■ **Exercise requirements**: The answer must match the material word for word, with every line included.

■ **Dataset entries**:
===============

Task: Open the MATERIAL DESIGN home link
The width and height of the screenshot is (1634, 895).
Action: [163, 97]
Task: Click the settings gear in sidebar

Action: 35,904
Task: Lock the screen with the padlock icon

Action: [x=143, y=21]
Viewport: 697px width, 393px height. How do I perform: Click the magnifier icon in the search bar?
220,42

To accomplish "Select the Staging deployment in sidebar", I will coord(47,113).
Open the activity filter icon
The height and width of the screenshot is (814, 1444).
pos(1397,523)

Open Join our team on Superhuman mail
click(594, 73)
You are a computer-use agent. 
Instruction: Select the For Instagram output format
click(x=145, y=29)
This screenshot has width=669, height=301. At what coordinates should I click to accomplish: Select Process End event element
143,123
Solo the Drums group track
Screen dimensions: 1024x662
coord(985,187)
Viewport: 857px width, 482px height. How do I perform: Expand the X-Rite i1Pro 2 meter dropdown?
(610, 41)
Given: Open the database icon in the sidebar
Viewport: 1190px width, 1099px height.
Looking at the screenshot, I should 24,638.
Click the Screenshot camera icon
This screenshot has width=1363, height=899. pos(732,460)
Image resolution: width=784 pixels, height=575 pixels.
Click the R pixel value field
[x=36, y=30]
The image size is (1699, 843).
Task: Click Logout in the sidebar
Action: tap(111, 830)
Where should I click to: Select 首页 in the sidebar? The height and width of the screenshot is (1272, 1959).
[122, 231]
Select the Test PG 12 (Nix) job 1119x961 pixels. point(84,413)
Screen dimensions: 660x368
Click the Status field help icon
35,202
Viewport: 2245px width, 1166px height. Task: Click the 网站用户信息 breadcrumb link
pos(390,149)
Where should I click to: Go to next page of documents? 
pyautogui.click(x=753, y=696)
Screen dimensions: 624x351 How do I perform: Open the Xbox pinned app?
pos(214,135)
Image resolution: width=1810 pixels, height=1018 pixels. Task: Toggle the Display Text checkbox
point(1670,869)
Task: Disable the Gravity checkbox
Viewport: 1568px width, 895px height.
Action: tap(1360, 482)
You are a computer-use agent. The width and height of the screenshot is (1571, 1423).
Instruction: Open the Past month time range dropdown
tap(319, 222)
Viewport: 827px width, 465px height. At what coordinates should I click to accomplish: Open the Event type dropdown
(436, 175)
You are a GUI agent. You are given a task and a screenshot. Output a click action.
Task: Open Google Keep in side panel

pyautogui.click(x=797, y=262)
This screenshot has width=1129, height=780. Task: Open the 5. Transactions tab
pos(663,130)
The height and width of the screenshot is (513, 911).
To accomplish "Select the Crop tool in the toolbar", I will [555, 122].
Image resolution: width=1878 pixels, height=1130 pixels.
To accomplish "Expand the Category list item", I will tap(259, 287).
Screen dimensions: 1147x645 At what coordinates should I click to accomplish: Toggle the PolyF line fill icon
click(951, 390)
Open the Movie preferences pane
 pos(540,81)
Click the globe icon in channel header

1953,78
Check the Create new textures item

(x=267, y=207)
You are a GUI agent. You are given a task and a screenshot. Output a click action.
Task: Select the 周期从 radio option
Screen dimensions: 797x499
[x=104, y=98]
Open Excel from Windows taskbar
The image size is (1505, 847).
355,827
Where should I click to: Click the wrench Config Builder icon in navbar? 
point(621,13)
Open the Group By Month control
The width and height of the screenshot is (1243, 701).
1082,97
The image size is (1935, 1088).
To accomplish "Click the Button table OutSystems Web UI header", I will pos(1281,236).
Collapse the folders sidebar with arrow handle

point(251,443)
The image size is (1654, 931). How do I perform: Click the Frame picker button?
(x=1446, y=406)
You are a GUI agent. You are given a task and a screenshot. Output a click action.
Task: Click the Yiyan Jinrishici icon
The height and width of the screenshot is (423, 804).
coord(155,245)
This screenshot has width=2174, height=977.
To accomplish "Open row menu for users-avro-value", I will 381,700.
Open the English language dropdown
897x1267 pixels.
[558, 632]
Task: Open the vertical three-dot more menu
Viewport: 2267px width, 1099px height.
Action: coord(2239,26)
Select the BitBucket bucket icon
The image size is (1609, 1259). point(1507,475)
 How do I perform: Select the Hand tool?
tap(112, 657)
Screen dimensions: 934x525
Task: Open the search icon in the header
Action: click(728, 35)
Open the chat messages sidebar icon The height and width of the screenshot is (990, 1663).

===============

■ **Result**:
Task: Open the MATERIAL DESIGN home link
The width and height of the screenshot is (1634, 895).
Action: [163, 97]
Task: Click the settings gear in sidebar

Action: 35,904
Task: Lock the screen with the padlock icon

Action: [x=143, y=21]
Viewport: 697px width, 393px height. How do I perform: Click the magnifier icon in the search bar?
220,42

To accomplish "Select the Staging deployment in sidebar", I will coord(47,113).
Open the activity filter icon
The height and width of the screenshot is (814, 1444).
pos(1397,523)

Open Join our team on Superhuman mail
click(594, 73)
You are a computer-use agent. 
Instruction: Select the For Instagram output format
click(x=145, y=29)
This screenshot has width=669, height=301. At what coordinates should I click to accomplish: Select Process End event element
143,123
Solo the Drums group track
Screen dimensions: 1024x662
coord(985,187)
Viewport: 857px width, 482px height. How do I perform: Expand the X-Rite i1Pro 2 meter dropdown?
(610, 41)
Given: Open the database icon in the sidebar
Viewport: 1190px width, 1099px height.
Looking at the screenshot, I should 24,638.
Click the Screenshot camera icon
This screenshot has width=1363, height=899. pos(732,460)
Image resolution: width=784 pixels, height=575 pixels.
Click the R pixel value field
[x=36, y=30]
The image size is (1699, 843).
Task: Click Logout in the sidebar
Action: tap(111, 830)
Where should I click to: Select 首页 in the sidebar? The height and width of the screenshot is (1272, 1959).
[122, 231]
Select the Test PG 12 (Nix) job 1119x961 pixels. point(84,413)
Screen dimensions: 660x368
Click the Status field help icon
35,202
Viewport: 2245px width, 1166px height. Task: Click the 网站用户信息 breadcrumb link
pos(390,149)
Where should I click to: Go to next page of documents? 
pyautogui.click(x=753, y=696)
Screen dimensions: 624x351 How do I perform: Open the Xbox pinned app?
pos(214,135)
Image resolution: width=1810 pixels, height=1018 pixels. Task: Toggle the Display Text checkbox
point(1670,869)
Task: Disable the Gravity checkbox
Viewport: 1568px width, 895px height.
Action: tap(1360, 482)
You are a computer-use agent. The width and height of the screenshot is (1571, 1423).
Instruction: Open the Past month time range dropdown
tap(319, 222)
Viewport: 827px width, 465px height. At what coordinates should I click to accomplish: Open the Event type dropdown
(436, 175)
You are a GUI agent. You are given a task and a screenshot. Output a click action.
Task: Open Google Keep in side panel

pyautogui.click(x=797, y=262)
This screenshot has width=1129, height=780. Task: Open the 5. Transactions tab
pos(663,130)
The height and width of the screenshot is (513, 911).
To accomplish "Select the Crop tool in the toolbar", I will [555, 122].
Image resolution: width=1878 pixels, height=1130 pixels.
To accomplish "Expand the Category list item", I will tap(259, 287).
Screen dimensions: 1147x645 At what coordinates should I click to accomplish: Toggle the PolyF line fill icon
click(951, 390)
Open the Movie preferences pane
 pos(540,81)
Click the globe icon in channel header

1953,78
Check the Create new textures item

(x=267, y=207)
You are a GUI agent. You are given a task and a screenshot. Output a click action.
Task: Select the 周期从 radio option
Screen dimensions: 797x499
[x=104, y=98]
Open Excel from Windows taskbar
The image size is (1505, 847).
355,827
Where should I click to: Click the wrench Config Builder icon in navbar? 
point(621,13)
Open the Group By Month control
The width and height of the screenshot is (1243, 701).
1082,97
The image size is (1935, 1088).
To accomplish "Click the Button table OutSystems Web UI header", I will pos(1281,236).
Collapse the folders sidebar with arrow handle

point(251,443)
The image size is (1654, 931). How do I perform: Click the Frame picker button?
(x=1446, y=406)
You are a GUI agent. You are given a task and a screenshot. Output a click action.
Task: Click the Yiyan Jinrishici icon
The height and width of the screenshot is (423, 804).
coord(155,245)
This screenshot has width=2174, height=977.
To accomplish "Open row menu for users-avro-value", I will 381,700.
Open the English language dropdown
897x1267 pixels.
[558, 632]
Task: Open the vertical three-dot more menu
Viewport: 2267px width, 1099px height.
Action: coord(2239,26)
Select the BitBucket bucket icon
The image size is (1609, 1259). point(1507,475)
 How do I perform: Select the Hand tool?
tap(112, 657)
Screen dimensions: 934x525
Task: Open the search icon in the header
Action: click(728, 35)
Open the chat messages sidebar icon The height and width of the screenshot is (990, 1663).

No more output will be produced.